This is a bit dated but you can understand the effect this has on universities.

In 1999- 2000 more than 23.2 Billion dollars were given to universities. Yale led with 233.7 million.

Princeton was 8th at 89.3 million. More than 80,000 Princeton alumni gave. Of this amount 35.5 million was unrestrictive, meaning the university could use it as it felt was best needed.

As for states closing, it is about the same everywhere - Auburn/Alabama Ga Tech/Georgia, Va Tech/Uva the list is long. LOL>... just like the first day of hunting season. It really does not matter where or even how large or well known a university is they have some very natural rivals. There are a large number of alumni who have great loyalty to their schools.

And yes, it really is a culture thing. I am not sure if one can change it. I know it would be difficult to do. The government has promised a free university education if you qualify. Part of the high tax rate is sold as providing a free education. So the logic is easy to understand why alumni do not feel a sense of commitment in giving.

Again it is a difference between a social welfare state and a state where there is more individual responsibility. These differences in individual attitudes poop up everywhere.

Jabba
>>Michigan shuts down for the annual Michigan/MSU game and of course for first day of hunting season.

Ohio State. Do not schedule your wedding for a football Saturday, home or away. No one will show up, including the groom. (I actually worked with a woman who made this mistake - she had to reschedule for JUNE - hilarious!)

SS-nostalgic Zyme says:

"Slavery includes buying people and owning them. Those captured ones were not owned though - they were rented by SS for fixed fee.

Also my grandparents acted according to german law.
Thats why you cannot call them criminal at all."


So if the government gives the thumbs-up, then individuals don't have any moral culpability. OK, but for clarification: are the rules different for used slaves? What about Jewish slaves leased by private companies licensed only for Russian slaves? Can a German whip slaves he believes were legally leased but that don't have the proper tattoos, or would the uncertainty about their status create a moral dilemma for a good German?

Suppose Fritz were to borrow some hard-working Russian slaves from Klaus to plant flowers in the garden, but then accidentally killed them by locking them in a hot barn all day.
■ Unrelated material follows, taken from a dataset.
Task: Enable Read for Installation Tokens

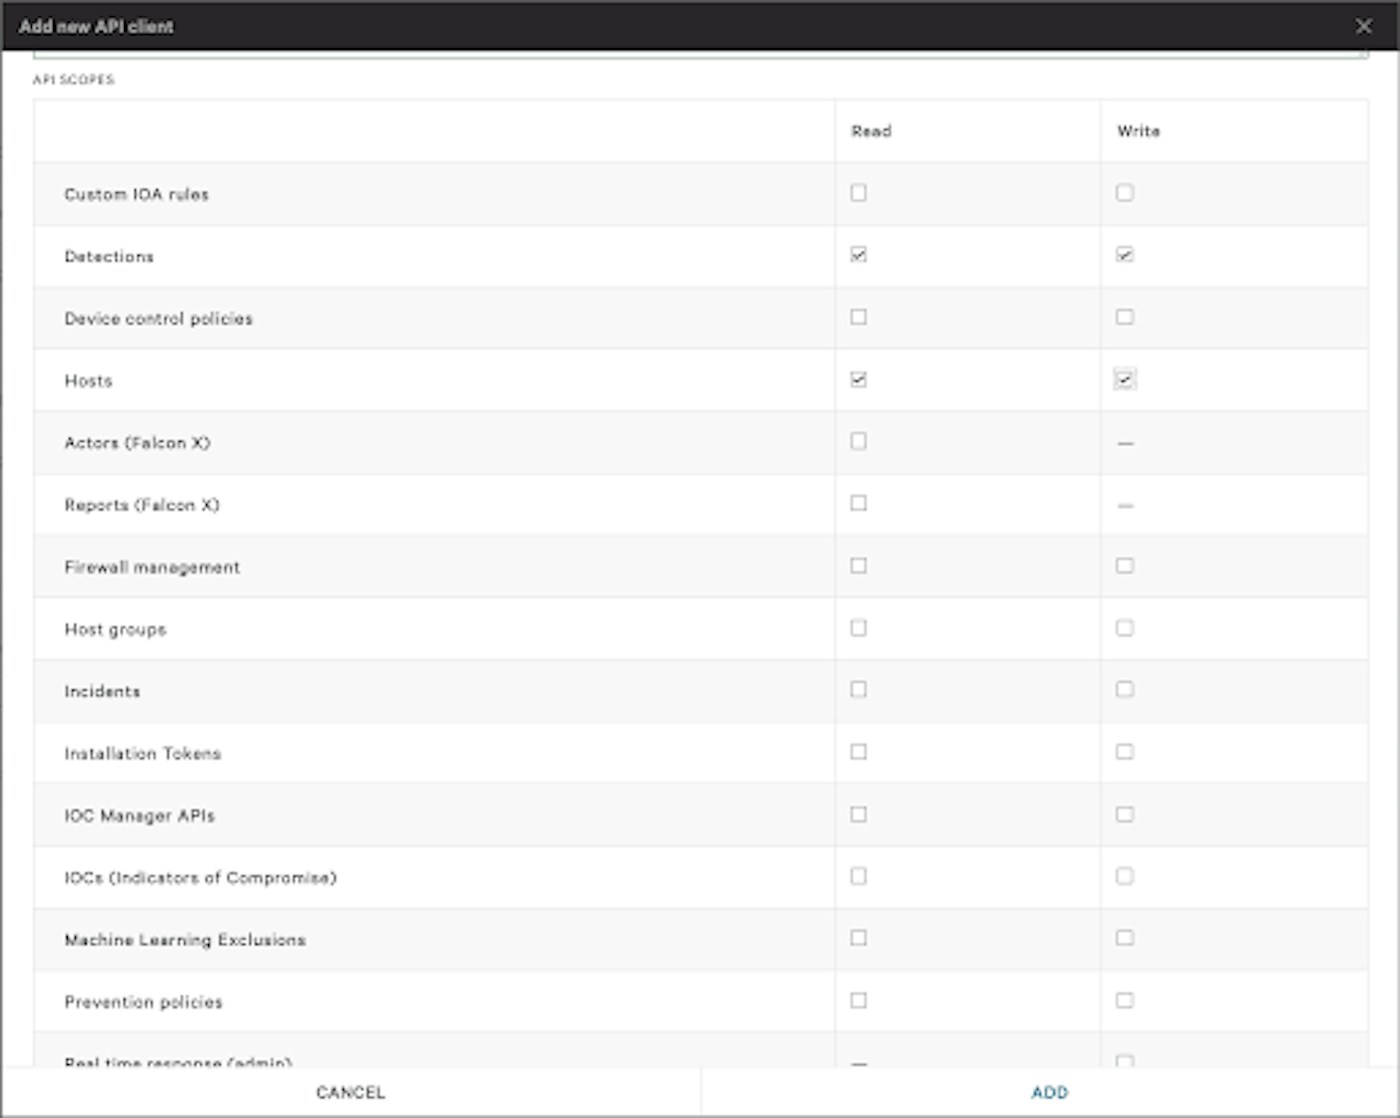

If the only available replacement slaves were emaciated children unable to do as much work as the Russians, would Fritz be liable for some kind of damages to Klaus under German law?


Sorry all. I'm having a hard time deciding whether our friend Zyme is a clever prankster trying to Godwin the lot of us or whether he really is what he appears to be.
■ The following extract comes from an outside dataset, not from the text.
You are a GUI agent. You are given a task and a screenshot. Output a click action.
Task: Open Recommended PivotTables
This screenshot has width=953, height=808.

Niko wrote: "Well, it took Britain and the States centuries to build up their elite universities. The same has been accomplished in China and India much faster (tho just a handful there count as being elite), but only by attracting emigrant scientists who had spent decades in the West. Germany neither got enough time, nor the financial capacity, nor the scientific sex appeal, nor the political will."

Ahem. The history is actually slightly different, Niko. The era of the great research University in the US dates from the 1880's or later, and in the UK even later than that. And they had a model to copy.

Who that model was might surprise you. Don't confuse the early founding dates of great universities for 'thought leadership'. If that were so the Universities of Bologna, Paris, and Salamanca(Spain) would lead the pack - and they don't.

The University of Chicago (founded in the 1890s I think) is a perfect example. The architecture is modeled after Oxford and Cambridge. The thought model came from the greatest research university system on earth - that of Germany. Germany was among the world leaders until the 30's and you know who.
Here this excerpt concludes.